To unfold the meaning of things, also in our work, demands of us more than an attention to the particular, or even to things according to their kinds—it also demands of us attention to how all things hold together meaningfully, and how we can contribute towards such coherence in our own lives, our neighbourhoods, our societies, and around this ever-more-fragmenting, ever-more-connecting globe.
The true measure of our legacy is the depth of gratitude out of which we live, not the shimmer of our moral and technical excellence.
An invitation to leave a legacy can easily be misread as a call to cultural heroism, to an ethic of excellence, to an aesthetic poiesis of meaning in an otherwise cruel and empty universe. But the pursuit of excellence will kill you. That is, we as human beings are incapable of adequately living up to any standard of excellence on our own, without, in the effort, killing the whole or some part of our selves, and doing severe damage to the people and other creatures within our spheres of influence. The unfettered pursuit of excellence is braggadocio, at best resulting in tragedy.

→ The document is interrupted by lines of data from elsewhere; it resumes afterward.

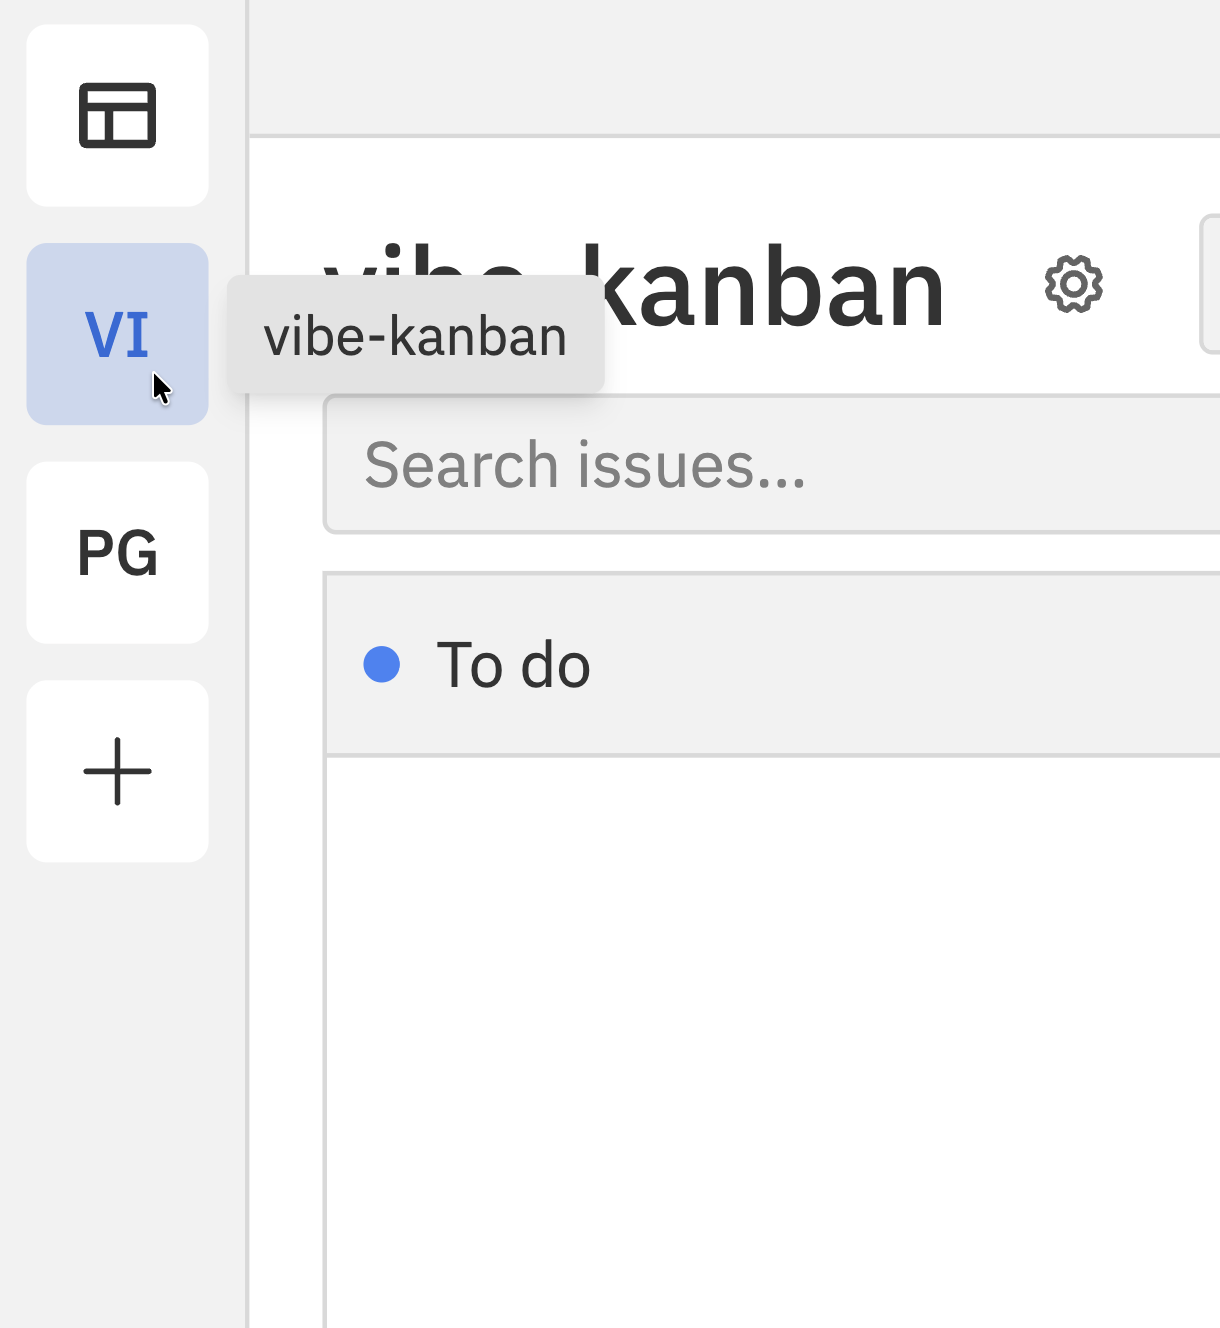Focus the Search issues field
Image resolution: width=1220 pixels, height=1328 pixels.
pos(772,464)
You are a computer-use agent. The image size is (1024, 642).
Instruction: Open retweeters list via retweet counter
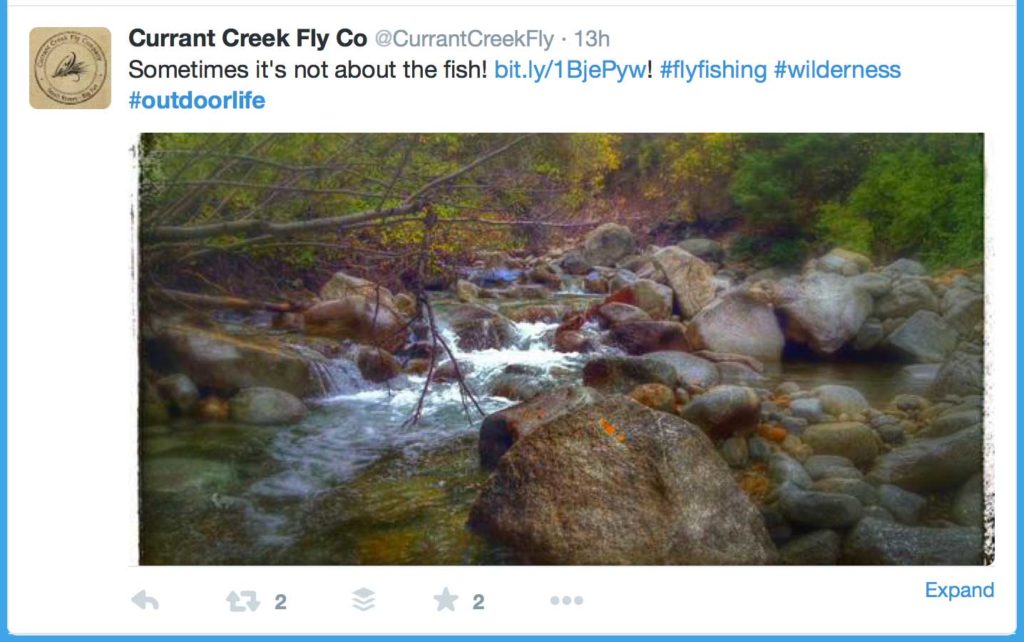[280, 601]
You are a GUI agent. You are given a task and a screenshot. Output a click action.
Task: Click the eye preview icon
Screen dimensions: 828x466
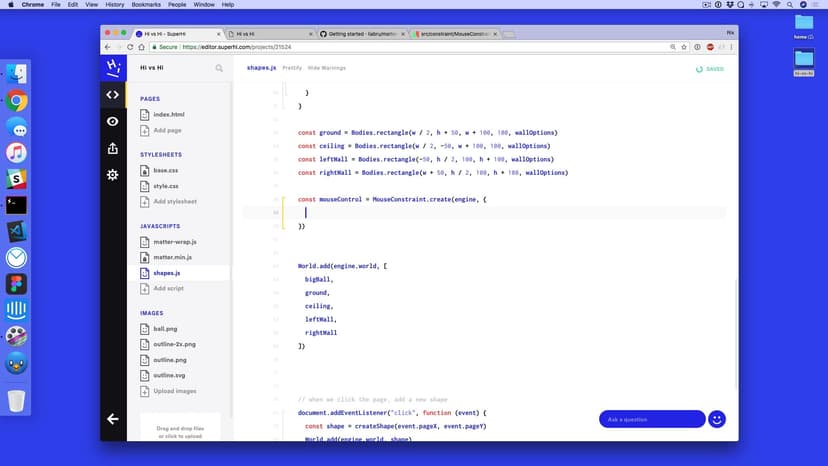(113, 121)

Instead, I want to suggest, a true legacy grows out of recognition of the giftedness of life—recognition that we live in a cosmos created in blessing and recovered for goodness by grace. The appropriate ethic for such a world is an ethic of gratitude: recognizing that all things are created according to their kinds, all things have their unique individuality, and all things hold together meaningfully, in the love of God. With such an ethic, leaving a legacy is not an Ozymandian exercise in selfglorification, but the gentle giving away of gifts into hearts that will, in turn, become stewards of gratitude, tenders and caretakers of a world loved by God.